Using "Fill Left" or "Fill Right" is kind of a "last resort" effect, that can be useful if you've already done a bunch of edits in a sequence and realize you need to quickly map only one of the audio channels to output. The downside is that if you use any kind of normalizing, the louder of the two tracks will be normalized (even if it is the track you have effectively disabled by choosing the Fill Right or Fill Left effect...the waveform is used here, and it remains in the sequence).
You have also removed one of your audio channels by using this method. You could, of course, cut the clips in the sequence and change the Fill effect as you go along, depending on which channel you want to use. This is rather cumbersome though, and part of why the Fill effects are more of a last resort in a way.
By using "Map Channel" you avoid the waveform/normalizing issue. However, you are PERMANENTLY stuck with only one of the audio channels (L or R, whichever you select) and the clip in the sequence will only be the one channel, just mapped to both L and R channels.
By using "Breakout to Mono" you have a full mono clip that you can use on the timeline. The waveform/normalizing will work correctly, and you'll actually have an easier-to-view waveform on the timeline as well (at any given track height), if that is important to you.

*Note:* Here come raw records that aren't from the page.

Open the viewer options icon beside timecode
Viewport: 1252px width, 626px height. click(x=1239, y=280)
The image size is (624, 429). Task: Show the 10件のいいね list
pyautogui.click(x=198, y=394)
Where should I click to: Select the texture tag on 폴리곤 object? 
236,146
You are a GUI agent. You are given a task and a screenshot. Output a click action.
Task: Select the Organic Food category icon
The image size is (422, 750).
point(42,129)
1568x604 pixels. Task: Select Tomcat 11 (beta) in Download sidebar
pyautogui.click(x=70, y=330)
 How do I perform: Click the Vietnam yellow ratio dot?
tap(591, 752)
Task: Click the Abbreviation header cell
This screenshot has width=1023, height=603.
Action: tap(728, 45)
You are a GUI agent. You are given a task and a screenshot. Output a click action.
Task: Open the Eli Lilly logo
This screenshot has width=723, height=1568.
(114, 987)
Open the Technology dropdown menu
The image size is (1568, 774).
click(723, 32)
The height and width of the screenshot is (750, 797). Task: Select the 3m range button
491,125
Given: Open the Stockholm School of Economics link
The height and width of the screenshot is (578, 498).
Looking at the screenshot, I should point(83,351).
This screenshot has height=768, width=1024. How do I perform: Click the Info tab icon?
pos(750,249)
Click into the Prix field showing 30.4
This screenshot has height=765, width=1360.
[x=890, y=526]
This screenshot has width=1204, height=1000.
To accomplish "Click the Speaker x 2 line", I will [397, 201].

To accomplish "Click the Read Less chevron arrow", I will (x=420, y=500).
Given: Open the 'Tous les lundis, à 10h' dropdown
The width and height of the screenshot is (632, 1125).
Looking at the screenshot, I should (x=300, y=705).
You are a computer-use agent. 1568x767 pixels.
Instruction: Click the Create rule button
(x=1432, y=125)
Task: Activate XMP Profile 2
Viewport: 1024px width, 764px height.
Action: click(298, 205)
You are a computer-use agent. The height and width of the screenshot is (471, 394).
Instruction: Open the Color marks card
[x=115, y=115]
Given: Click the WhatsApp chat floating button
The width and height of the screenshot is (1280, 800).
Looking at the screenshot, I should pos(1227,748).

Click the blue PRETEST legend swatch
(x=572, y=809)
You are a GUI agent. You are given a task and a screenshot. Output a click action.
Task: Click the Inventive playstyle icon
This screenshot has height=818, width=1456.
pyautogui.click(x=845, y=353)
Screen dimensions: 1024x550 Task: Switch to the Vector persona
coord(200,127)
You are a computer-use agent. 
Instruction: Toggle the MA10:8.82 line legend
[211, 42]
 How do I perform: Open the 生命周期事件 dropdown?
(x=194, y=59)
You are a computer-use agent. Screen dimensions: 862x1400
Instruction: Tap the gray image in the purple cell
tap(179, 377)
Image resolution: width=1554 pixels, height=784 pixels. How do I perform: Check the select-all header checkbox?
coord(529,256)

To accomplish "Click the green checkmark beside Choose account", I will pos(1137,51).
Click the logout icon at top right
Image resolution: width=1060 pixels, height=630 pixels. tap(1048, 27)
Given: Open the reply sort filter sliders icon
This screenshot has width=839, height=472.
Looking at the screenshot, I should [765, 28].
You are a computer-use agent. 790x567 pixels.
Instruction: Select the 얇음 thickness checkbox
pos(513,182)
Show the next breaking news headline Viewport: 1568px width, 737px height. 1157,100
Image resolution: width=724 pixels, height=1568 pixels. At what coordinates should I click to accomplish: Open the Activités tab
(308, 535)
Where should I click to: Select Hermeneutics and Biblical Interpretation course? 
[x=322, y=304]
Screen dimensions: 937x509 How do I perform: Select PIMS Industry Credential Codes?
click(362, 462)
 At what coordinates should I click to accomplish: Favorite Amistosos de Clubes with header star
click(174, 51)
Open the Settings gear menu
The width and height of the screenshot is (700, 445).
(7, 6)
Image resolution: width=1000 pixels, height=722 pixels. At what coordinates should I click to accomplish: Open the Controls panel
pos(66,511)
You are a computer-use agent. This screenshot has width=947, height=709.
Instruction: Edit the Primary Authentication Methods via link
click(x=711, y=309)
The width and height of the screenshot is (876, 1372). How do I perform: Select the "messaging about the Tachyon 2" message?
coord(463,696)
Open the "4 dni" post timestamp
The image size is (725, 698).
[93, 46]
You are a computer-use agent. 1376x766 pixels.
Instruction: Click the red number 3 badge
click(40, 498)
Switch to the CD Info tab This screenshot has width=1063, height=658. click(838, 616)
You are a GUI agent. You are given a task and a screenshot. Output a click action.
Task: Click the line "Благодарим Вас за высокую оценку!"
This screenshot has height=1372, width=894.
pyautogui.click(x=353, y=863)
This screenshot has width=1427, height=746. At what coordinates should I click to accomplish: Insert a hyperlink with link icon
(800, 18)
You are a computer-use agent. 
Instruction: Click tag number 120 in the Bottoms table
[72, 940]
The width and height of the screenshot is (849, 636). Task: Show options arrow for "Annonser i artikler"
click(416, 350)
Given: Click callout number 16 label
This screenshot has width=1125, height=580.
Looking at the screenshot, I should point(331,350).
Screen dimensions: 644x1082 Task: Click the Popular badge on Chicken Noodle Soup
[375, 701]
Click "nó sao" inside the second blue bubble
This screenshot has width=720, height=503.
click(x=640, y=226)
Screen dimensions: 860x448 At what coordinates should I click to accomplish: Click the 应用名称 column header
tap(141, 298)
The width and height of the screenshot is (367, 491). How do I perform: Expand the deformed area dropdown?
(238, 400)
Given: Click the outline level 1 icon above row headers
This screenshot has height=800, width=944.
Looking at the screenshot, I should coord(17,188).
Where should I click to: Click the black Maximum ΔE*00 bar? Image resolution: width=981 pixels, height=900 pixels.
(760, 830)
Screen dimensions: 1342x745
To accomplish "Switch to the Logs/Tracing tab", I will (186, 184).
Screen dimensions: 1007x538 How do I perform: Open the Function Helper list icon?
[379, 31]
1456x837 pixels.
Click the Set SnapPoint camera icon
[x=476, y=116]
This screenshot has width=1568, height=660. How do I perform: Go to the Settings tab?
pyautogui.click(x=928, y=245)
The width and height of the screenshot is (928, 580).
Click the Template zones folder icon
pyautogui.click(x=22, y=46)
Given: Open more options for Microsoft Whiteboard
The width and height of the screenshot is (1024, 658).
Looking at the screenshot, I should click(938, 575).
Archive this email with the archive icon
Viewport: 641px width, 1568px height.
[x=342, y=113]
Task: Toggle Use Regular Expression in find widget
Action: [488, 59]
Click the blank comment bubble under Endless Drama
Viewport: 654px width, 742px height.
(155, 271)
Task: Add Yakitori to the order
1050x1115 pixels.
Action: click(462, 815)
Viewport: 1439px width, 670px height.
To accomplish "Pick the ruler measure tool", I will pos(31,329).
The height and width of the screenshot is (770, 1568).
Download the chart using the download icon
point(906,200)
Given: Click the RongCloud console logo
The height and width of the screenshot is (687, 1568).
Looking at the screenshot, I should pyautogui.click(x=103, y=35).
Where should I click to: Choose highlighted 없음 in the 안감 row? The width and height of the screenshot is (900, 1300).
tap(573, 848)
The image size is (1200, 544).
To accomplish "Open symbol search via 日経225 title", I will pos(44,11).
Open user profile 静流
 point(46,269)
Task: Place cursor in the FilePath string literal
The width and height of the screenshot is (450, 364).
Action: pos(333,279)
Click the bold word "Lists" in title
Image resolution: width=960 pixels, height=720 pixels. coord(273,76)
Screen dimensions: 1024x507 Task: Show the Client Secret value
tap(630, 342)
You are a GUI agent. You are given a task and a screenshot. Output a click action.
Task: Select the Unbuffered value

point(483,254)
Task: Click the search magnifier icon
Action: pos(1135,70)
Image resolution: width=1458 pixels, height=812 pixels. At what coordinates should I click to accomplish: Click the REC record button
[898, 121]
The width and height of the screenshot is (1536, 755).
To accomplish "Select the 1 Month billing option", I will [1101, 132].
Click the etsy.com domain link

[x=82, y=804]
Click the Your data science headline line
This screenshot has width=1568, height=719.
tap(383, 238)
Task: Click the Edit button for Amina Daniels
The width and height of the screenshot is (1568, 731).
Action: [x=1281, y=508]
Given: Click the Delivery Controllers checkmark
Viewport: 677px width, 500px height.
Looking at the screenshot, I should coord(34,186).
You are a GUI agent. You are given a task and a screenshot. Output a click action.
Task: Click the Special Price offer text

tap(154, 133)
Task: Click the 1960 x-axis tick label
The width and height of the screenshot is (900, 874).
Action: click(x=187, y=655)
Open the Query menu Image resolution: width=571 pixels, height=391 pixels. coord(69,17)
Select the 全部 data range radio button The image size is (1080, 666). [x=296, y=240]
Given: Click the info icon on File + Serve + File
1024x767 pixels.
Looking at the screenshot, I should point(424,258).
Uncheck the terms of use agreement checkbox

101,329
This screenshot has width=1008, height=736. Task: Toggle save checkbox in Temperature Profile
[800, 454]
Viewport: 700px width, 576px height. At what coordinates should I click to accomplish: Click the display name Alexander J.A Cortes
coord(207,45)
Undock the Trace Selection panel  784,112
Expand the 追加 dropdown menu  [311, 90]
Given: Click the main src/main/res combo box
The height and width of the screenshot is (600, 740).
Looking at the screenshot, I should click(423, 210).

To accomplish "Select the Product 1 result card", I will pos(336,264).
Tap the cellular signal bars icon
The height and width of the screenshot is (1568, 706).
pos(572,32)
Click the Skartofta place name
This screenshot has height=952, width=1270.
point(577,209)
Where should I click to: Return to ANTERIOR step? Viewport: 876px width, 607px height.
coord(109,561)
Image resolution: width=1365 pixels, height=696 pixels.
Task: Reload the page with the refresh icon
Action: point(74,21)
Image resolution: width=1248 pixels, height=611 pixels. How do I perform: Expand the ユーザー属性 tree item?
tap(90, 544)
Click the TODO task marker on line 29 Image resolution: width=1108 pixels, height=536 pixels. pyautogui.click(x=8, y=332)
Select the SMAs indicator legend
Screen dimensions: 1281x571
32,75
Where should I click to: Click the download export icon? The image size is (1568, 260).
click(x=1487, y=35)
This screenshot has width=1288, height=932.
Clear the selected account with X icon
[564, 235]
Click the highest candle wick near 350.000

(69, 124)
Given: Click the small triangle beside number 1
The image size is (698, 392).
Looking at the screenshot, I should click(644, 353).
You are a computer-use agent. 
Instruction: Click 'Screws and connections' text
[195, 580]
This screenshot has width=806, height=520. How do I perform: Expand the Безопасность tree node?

MY BEST RECOMMENDATION for what you need, and assuming you are just starting this project (and not in the middle of the edit already), you could use "Breakout to mono" on your source clip, then create a sequence for that clip (and any other clips that share the same audio properties and destination).
In that sequence, lay the two mono clips on separate tracks. NOW...you can drop this sequence into your MASTER sequence, right click and select "Multicam > Enable" and now you can switch back and forth between your two audio channels as you go along with using either the multicam monitor, or cutting manually in the clip and right clicking to select which channel audio you need.
Hopefully that makes sense...that's the way I'd probably do it, as you retain all the original clip inforamtion in the original sequence if you ever need to go back and apply a global effect to everything...and you don't have to enable/disable the "Fill Right" and "Fill Left" effects as you go throughout your sequence.